Ceren buradaydı.
"Canım sen akıllanmıyor musun?! Delirtme beni. Alper benim tamam mı?! Sen şimdi büyük ihtimal 'Alper benim beni seviyooo ' diyeceksin ama ben sana cevabımı vereyim:"
Alperin elini tutup, saniyelik dudağından öptüm ve,
"Anladın mı? Seni bir daha buralarda görmeyim. Taciz davasından süründürürüm seni gerizekalı!!!!"
"Aşkım sakin ol lütfen. Ceren sen de git."
"Öyle mi olduk şimdi Alpella?"
"Bana Alpella demeyi bırak artık!"
"Senin kafan karışmış biraz.
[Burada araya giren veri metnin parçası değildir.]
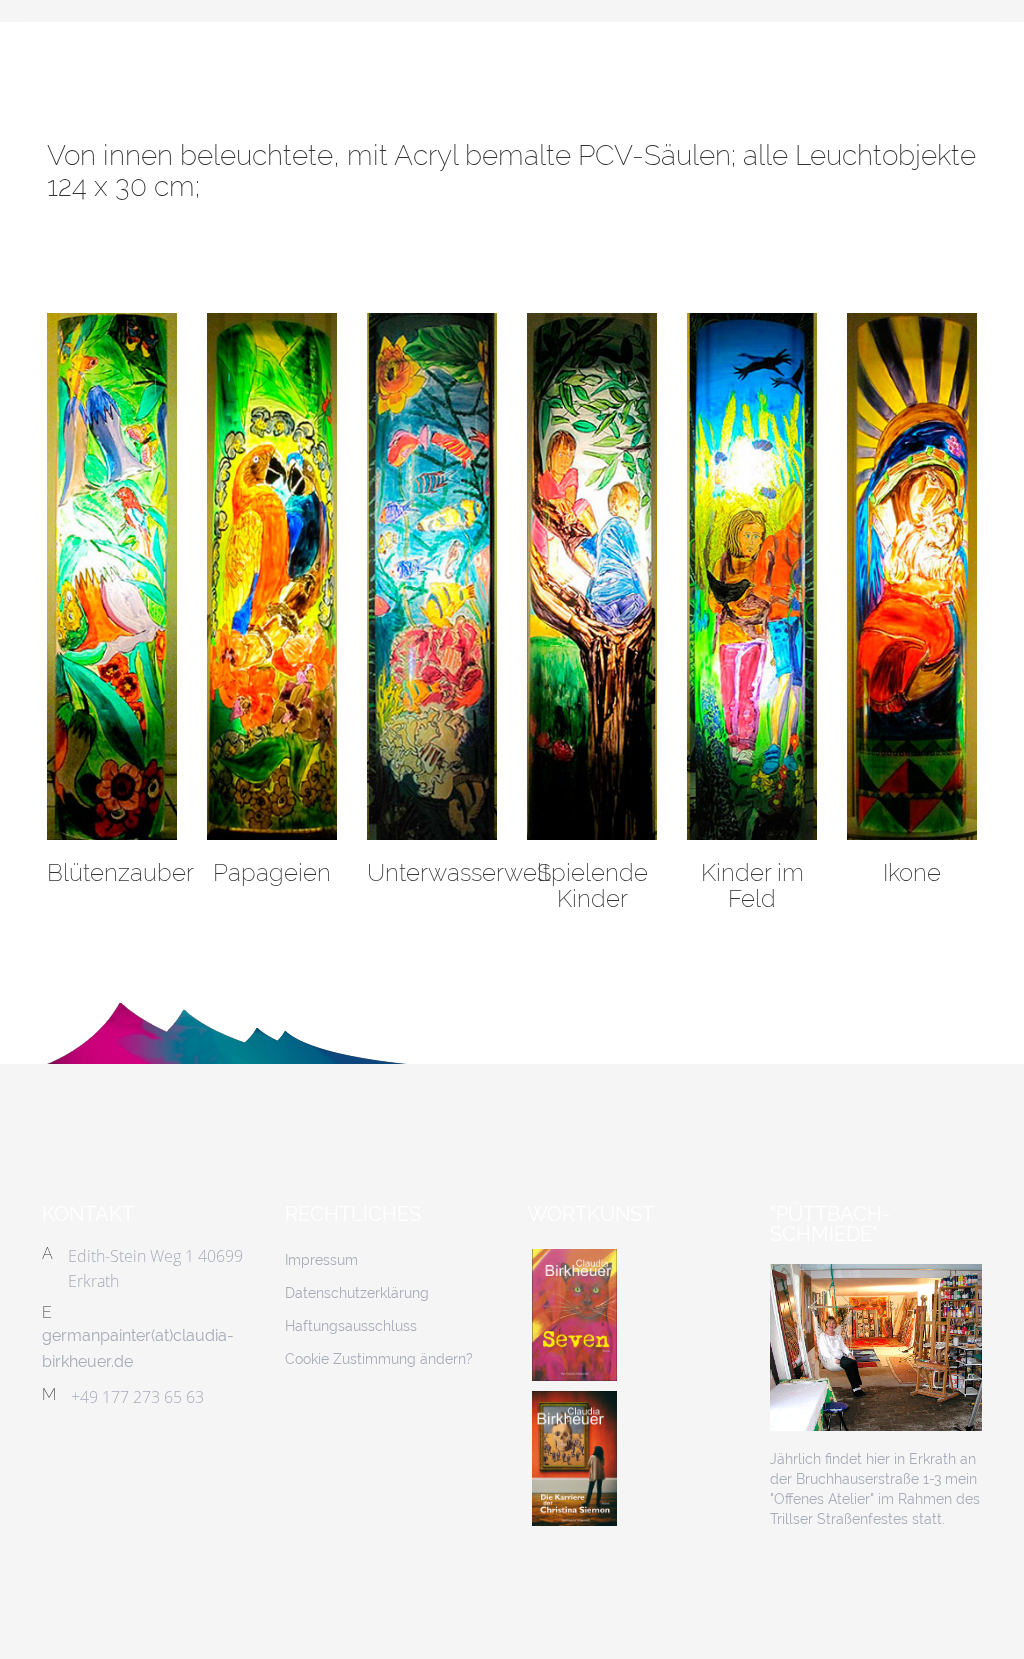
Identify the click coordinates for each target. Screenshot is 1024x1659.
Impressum (321, 1260)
Kafanın karışıklığını yanındakine veriyorum.
Ve ben asla senden vazgeçmiycem."
Tam kızı yolmaya arkasından gidiyordum ki,
"Aşkım lütfen."
"Kızı nı koruyorsun 'ALPELLA'!"
"Aşkım ne alakası var şimdi?!"
"Kıza bir şey söyleyemedin."
"Bu mu konumuz."
"Evet aynen bu konumuz."
"Kumsal biz neden sürekli kavga ediyoruz? Daha yeni barıştık ve kavga ediyoruz. Yeter ben seninle kavga etmek istemiyorum."
"Peki. O zaman görüşürüz. 'Kafanın karışıklığı geçtiğinde.'" Diyip Ceren'in lafını tekrarladım.
Kapıyı çarpıp çıktım. İçeriden Alperin sesi geliyordu.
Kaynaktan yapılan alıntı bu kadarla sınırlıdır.